> _Exercise materials_
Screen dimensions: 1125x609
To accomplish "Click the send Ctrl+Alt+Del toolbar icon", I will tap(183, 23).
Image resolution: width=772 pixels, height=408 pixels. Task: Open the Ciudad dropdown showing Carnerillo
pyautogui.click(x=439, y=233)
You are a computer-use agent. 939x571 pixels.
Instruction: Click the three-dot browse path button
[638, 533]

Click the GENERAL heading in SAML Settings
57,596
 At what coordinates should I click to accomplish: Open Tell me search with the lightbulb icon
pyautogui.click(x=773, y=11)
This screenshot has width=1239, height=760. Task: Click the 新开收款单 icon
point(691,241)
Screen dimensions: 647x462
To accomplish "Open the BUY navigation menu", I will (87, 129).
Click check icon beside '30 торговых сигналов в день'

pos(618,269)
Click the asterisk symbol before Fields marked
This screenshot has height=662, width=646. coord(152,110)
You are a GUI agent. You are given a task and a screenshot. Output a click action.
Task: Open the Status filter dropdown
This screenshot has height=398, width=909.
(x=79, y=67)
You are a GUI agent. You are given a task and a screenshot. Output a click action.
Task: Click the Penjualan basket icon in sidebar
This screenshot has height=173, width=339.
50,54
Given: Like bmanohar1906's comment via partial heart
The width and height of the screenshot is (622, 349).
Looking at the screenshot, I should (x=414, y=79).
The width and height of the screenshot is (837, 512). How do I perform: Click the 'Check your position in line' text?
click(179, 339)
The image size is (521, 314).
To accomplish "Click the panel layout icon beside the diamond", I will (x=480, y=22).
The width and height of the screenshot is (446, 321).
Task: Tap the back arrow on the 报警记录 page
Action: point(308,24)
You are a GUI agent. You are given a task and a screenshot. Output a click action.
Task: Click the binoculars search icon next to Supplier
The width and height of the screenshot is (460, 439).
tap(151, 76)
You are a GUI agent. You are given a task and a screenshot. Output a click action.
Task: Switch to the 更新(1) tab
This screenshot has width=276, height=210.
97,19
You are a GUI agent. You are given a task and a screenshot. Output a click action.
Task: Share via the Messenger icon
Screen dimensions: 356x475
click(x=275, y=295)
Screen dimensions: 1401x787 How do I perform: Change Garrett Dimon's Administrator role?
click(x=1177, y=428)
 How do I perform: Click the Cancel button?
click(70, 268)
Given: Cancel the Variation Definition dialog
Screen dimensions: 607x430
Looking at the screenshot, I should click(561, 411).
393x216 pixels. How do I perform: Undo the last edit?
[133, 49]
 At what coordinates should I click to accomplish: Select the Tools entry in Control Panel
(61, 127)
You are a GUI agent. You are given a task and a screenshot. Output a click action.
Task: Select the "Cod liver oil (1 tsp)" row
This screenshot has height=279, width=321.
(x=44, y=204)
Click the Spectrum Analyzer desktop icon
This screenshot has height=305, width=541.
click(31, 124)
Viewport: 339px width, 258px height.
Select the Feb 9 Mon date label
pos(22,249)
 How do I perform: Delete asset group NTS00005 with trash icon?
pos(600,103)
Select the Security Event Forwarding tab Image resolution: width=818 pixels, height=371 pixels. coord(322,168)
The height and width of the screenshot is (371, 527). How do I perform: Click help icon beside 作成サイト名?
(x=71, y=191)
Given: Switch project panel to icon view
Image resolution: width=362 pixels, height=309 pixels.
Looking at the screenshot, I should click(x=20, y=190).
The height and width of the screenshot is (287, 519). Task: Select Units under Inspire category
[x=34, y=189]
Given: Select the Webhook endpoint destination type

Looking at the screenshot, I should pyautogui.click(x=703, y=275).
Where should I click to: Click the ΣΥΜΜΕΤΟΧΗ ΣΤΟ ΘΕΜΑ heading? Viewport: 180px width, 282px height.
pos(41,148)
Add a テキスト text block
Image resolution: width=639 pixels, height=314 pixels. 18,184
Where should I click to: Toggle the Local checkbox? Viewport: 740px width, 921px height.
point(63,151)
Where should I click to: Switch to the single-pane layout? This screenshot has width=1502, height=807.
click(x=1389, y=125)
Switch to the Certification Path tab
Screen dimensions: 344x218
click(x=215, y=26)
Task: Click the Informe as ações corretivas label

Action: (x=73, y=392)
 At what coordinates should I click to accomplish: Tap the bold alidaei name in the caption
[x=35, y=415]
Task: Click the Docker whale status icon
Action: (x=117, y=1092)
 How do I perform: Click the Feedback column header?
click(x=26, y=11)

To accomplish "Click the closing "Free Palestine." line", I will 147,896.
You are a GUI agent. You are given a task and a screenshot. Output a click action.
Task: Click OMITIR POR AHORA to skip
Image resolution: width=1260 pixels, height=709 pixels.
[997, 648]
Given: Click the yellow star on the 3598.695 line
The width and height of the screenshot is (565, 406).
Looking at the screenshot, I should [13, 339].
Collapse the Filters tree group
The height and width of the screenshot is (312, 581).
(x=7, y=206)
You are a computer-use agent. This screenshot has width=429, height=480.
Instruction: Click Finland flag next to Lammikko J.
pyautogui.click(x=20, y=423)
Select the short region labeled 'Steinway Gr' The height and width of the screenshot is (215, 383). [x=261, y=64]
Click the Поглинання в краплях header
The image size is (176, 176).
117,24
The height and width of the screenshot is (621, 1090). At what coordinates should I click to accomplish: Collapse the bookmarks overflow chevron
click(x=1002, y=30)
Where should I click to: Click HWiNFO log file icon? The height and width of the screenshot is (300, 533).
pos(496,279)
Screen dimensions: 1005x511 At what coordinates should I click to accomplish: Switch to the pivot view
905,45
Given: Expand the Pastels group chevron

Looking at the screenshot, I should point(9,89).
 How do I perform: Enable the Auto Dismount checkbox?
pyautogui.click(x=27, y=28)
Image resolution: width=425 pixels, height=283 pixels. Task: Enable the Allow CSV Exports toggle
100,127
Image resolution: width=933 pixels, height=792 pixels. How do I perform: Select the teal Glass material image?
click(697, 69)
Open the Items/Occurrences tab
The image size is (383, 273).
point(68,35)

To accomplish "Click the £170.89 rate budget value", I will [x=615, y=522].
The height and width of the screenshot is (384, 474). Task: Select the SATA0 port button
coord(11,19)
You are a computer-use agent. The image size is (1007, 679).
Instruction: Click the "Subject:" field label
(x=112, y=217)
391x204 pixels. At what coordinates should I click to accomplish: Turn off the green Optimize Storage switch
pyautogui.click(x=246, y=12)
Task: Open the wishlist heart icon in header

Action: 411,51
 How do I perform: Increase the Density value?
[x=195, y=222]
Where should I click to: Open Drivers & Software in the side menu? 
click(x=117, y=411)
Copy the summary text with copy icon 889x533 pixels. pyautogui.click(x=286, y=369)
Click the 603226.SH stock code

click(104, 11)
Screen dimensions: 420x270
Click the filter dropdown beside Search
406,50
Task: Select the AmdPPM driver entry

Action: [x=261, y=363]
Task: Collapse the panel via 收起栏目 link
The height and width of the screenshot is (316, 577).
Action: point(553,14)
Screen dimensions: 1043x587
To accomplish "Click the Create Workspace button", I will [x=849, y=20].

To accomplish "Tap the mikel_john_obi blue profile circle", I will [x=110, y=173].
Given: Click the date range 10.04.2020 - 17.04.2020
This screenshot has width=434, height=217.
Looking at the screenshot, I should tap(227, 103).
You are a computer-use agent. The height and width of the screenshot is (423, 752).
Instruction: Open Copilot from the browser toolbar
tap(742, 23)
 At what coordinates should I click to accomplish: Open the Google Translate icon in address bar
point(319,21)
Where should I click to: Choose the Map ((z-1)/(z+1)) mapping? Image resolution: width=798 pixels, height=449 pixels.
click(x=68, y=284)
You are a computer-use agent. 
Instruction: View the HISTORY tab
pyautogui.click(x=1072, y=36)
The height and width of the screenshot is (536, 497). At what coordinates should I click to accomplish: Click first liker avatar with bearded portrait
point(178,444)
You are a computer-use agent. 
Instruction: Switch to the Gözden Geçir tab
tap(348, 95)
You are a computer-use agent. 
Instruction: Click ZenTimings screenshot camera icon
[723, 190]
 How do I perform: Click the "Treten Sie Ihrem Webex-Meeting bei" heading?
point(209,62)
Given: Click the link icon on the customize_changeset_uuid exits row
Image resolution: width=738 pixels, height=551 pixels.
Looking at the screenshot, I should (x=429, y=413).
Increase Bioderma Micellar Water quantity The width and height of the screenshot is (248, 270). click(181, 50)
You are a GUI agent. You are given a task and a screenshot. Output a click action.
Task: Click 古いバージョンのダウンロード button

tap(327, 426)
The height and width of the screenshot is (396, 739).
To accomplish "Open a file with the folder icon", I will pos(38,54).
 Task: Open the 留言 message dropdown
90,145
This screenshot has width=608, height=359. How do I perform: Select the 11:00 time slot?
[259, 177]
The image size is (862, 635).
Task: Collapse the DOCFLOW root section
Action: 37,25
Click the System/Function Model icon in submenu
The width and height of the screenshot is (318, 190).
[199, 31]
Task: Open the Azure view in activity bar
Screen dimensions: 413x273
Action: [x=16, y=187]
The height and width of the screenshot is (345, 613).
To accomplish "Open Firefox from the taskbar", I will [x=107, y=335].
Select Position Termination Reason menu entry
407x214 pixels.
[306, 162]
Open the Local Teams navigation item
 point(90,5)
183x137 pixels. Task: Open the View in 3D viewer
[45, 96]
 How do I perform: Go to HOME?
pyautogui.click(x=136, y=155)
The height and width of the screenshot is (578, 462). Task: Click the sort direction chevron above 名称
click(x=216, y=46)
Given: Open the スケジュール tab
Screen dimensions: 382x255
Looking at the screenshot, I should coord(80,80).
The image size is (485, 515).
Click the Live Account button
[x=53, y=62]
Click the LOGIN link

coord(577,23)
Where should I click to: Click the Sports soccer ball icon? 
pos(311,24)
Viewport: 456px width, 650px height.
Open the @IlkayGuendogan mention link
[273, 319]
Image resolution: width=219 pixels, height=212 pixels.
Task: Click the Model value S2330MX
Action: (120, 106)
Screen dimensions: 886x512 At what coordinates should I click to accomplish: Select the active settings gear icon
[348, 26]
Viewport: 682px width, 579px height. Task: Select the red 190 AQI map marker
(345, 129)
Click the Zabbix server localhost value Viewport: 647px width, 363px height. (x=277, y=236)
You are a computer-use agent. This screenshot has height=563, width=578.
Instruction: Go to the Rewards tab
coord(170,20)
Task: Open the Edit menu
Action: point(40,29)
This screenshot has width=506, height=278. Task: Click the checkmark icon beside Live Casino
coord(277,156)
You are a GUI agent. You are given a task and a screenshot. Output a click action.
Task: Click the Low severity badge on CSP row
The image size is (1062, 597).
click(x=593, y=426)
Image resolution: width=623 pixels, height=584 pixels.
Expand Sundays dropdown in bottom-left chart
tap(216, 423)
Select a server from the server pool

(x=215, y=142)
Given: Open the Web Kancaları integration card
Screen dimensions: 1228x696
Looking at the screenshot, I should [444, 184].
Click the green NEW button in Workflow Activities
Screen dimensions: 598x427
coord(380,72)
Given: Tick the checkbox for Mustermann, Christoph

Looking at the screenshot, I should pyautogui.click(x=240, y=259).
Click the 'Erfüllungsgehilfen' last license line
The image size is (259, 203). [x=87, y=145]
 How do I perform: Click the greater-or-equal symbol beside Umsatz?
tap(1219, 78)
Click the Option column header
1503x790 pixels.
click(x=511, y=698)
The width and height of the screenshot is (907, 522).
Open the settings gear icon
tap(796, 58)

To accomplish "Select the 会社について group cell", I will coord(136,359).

> _Task goal_
Update the data from the very start down through the line that contains "This screenshot has height=662, width=646.", changing "heading" to "title" and keeping everything else the same.

> _Output for this task_
Screen dimensions: 1125x609
To accomplish "Click the send Ctrl+Alt+Del toolbar icon", I will tap(183, 23).
Image resolution: width=772 pixels, height=408 pixels. Task: Open the Ciudad dropdown showing Carnerillo
pyautogui.click(x=439, y=233)
You are a computer-use agent. 939x571 pixels.
Instruction: Click the three-dot browse path button
[638, 533]

Click the GENERAL title in SAML Settings
57,596
 At what coordinates should I click to accomplish: Open Tell me search with the lightbulb icon
pyautogui.click(x=773, y=11)
This screenshot has width=1239, height=760. Task: Click the 新开收款单 icon
point(691,241)
Screen dimensions: 647x462
To accomplish "Open the BUY navigation menu", I will (87, 129).
Click check icon beside '30 торговых сигналов в день'

pos(618,269)
Click the asterisk symbol before Fields marked
This screenshot has height=662, width=646. coord(152,110)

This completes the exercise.